ASSIGNMENT
Find all the lines in the entries below that hold the word "will" and copy them.

DATASET EXCERPTS
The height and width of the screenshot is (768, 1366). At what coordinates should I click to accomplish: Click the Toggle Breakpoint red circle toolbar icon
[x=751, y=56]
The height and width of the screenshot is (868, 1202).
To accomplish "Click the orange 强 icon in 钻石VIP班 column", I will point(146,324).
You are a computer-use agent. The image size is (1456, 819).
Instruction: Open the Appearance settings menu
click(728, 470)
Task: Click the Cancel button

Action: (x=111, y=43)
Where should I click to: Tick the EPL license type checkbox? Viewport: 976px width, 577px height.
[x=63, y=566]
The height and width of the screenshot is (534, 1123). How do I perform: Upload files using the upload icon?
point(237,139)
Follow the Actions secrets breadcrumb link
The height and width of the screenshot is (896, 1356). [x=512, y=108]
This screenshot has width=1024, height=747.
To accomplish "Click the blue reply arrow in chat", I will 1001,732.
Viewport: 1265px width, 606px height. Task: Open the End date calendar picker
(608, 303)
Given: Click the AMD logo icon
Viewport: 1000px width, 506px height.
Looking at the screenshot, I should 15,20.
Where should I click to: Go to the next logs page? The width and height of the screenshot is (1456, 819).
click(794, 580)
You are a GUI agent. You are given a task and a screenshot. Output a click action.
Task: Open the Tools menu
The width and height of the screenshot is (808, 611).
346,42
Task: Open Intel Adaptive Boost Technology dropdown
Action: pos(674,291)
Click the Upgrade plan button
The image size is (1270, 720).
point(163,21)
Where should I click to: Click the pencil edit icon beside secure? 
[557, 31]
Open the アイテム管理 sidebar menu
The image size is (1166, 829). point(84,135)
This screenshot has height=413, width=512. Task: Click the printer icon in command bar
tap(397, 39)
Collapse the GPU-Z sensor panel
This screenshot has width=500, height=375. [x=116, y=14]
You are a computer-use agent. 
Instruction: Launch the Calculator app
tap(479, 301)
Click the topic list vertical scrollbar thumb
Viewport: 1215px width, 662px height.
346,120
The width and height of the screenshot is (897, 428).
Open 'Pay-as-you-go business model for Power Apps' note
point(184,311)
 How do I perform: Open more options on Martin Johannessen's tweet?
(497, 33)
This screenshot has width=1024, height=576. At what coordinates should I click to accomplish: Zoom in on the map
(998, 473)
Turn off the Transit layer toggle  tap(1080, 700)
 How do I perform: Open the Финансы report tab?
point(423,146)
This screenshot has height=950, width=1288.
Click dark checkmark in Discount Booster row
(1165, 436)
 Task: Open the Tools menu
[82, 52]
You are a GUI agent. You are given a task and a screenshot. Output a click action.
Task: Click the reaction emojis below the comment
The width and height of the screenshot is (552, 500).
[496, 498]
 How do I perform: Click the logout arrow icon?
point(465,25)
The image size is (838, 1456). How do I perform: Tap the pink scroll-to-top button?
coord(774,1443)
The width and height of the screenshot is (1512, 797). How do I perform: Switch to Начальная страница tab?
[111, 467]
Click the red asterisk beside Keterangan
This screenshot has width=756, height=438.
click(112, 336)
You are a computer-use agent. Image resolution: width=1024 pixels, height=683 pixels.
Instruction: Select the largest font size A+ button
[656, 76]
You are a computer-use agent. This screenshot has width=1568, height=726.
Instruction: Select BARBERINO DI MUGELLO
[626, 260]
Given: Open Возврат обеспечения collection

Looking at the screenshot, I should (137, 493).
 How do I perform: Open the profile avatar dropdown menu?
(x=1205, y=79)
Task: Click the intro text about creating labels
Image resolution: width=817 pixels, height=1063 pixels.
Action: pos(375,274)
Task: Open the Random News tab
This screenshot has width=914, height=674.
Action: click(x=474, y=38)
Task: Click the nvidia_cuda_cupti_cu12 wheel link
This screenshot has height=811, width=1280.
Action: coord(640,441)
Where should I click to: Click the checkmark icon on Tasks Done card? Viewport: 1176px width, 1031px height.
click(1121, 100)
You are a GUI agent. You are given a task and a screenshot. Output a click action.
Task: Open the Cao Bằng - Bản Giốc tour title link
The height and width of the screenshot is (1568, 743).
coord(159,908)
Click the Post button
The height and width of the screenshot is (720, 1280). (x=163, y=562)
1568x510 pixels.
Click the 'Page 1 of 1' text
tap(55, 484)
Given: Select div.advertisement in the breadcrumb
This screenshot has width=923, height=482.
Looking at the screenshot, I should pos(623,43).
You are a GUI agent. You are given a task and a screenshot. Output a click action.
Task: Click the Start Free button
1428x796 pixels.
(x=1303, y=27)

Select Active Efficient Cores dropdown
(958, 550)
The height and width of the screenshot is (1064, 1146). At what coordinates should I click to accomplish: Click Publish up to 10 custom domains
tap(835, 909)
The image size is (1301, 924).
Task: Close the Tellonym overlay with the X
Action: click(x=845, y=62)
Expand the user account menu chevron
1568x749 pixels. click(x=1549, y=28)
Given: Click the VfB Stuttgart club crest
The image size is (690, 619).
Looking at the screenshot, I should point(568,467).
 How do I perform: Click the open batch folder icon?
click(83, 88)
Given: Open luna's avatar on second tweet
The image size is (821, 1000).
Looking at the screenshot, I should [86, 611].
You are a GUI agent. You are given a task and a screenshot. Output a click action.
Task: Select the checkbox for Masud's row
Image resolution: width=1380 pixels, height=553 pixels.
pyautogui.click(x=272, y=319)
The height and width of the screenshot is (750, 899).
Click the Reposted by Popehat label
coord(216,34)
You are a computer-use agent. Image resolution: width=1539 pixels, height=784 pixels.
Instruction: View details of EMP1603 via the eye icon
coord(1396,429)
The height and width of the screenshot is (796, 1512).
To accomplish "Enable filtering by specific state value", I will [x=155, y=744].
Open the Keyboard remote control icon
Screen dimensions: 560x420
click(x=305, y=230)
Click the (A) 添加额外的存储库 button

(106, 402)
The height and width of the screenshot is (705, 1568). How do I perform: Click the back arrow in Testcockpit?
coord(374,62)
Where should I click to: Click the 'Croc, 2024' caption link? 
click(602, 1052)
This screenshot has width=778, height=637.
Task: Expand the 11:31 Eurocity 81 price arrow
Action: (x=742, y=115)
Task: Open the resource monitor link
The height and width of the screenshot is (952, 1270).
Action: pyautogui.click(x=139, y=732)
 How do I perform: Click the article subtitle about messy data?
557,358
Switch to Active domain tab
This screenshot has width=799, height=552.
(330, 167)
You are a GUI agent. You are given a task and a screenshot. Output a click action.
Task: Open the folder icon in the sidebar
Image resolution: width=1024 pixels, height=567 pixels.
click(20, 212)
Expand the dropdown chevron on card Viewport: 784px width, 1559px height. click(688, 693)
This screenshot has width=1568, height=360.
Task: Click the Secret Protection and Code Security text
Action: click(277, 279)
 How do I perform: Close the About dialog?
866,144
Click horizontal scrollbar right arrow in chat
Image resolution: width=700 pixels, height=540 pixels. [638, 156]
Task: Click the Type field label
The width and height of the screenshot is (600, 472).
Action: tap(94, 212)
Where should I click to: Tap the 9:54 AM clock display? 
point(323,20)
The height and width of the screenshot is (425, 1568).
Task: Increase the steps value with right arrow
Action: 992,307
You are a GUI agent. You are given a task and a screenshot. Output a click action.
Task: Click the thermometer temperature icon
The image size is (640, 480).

ANSWER FOR THE TASK
To accomplish "Click the orange 强 icon in 钻石VIP班 column", I will point(146,324).
To accomplish "Click the blue reply arrow in chat", I will 1001,732.
To accomplish "Enable filtering by specific state value", I will [x=155, y=744].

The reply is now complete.